Photos hang from the walls in glass frames: an underwater shot of sunlight streaming through the sea’s surface; sand dunes so vast and perfect they look like a mountain range under fresh snow; a photo of Jackson wearing a heavy backpack as he stands in front of Machu Picchu.
Saul has a good collection of marine books – The Australian Fisherman, A Biography of Cod, Sea Fishing, A Reflection on Freediving, The Sea Around Us, Knots and Rigs, Shipwrecks of Tasmania – but also a wide range of fiction spanning the classics to modern literature.
Then she sees a name on a book spine that catches her attention: Lynn Bowe. Saul and Jackson’s mother.
She sets down the wine bottle and carefully slides the book free.
Jackson had told her that their mother had been a writer. Apparently she loved coming to Wattleboon because the space helped her think. When the boys were little she’d take them up to a clearing on one of the capes and they’d spend the afternoons reading or drawing while she wrote.
On the inside sleeve there is a black-and-white photo of a graceful woman with long hair swept into a simple chignon. She has the same dark eyes as Saul, large and serious.
Turning the page, Eva reads the dedication: For Dirk. Always.
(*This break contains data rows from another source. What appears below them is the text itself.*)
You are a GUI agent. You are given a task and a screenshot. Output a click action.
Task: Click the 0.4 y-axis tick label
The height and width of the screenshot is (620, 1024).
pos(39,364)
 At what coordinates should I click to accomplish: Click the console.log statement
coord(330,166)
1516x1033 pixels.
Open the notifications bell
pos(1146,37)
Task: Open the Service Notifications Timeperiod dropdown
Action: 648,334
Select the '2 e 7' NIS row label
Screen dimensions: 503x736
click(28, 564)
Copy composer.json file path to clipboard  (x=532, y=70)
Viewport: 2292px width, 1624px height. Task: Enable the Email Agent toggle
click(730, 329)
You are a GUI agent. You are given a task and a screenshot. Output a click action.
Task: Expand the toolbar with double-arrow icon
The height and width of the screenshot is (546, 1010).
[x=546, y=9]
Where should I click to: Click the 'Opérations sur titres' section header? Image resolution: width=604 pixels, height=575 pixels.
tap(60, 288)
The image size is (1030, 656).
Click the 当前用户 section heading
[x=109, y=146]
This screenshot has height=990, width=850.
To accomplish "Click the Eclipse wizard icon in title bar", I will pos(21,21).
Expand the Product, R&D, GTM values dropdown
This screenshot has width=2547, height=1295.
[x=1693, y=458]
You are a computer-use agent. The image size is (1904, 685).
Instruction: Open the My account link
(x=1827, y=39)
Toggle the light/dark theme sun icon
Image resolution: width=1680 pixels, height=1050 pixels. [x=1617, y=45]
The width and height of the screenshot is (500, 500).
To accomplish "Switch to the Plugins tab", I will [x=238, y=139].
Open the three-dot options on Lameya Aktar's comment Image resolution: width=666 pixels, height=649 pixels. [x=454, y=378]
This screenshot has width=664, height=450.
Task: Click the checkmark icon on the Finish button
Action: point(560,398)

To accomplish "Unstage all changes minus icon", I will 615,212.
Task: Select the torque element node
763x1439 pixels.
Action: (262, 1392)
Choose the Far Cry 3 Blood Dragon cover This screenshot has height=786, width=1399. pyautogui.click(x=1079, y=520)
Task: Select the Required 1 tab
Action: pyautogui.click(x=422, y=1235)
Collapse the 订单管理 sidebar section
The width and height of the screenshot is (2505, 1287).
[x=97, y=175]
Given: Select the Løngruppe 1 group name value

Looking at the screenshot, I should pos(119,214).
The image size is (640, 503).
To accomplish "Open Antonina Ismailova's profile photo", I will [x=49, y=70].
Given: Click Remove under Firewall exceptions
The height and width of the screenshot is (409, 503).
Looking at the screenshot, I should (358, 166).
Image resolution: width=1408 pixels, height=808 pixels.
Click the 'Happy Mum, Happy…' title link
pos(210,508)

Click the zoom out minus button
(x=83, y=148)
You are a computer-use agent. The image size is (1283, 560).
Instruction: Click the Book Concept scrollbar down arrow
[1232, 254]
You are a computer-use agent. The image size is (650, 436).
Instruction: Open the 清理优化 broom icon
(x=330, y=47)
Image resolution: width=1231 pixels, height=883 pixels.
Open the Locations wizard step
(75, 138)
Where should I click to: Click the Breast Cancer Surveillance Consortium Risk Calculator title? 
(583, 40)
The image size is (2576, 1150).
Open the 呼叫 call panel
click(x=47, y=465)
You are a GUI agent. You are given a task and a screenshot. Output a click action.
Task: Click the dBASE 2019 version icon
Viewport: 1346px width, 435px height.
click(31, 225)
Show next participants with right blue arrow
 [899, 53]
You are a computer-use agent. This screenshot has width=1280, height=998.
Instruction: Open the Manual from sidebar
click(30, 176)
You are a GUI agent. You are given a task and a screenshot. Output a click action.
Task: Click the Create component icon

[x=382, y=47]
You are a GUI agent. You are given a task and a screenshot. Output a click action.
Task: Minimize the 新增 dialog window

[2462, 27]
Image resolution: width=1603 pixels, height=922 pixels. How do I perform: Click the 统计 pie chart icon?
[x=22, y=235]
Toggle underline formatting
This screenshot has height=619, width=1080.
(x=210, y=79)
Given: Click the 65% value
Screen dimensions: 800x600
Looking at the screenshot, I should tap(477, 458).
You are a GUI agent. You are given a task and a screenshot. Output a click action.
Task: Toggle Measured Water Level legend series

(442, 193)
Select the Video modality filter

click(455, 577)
She tries to place the man she visited with his thinning socks and whisky breath as the beau of this beautiful young woman. She knew from Jackson how devastated Dirk had been by Lynn’s death. She was the head of their family, the sun around which the men orbited.
‘My mother,’ Saul says.
Eva turns, startled.
Saul stands in the doorway, his dark gaze pinned on her. She feels heat rising in her cheeks. ‘She was very beautiful.’
‘Yes,’ Saul agrees. ‘She was.’
She wants to say something more, but then Saul turns and moves into the kitchen.
*
He washes his hands and dries them on a tea towel, then begins roughly chopping red chillies, garlic and a bunch of coriander.
Eva leans against the kitchen counter and offers to help, twice, and the second time Saul tells her she can make a salad just to give her something to do.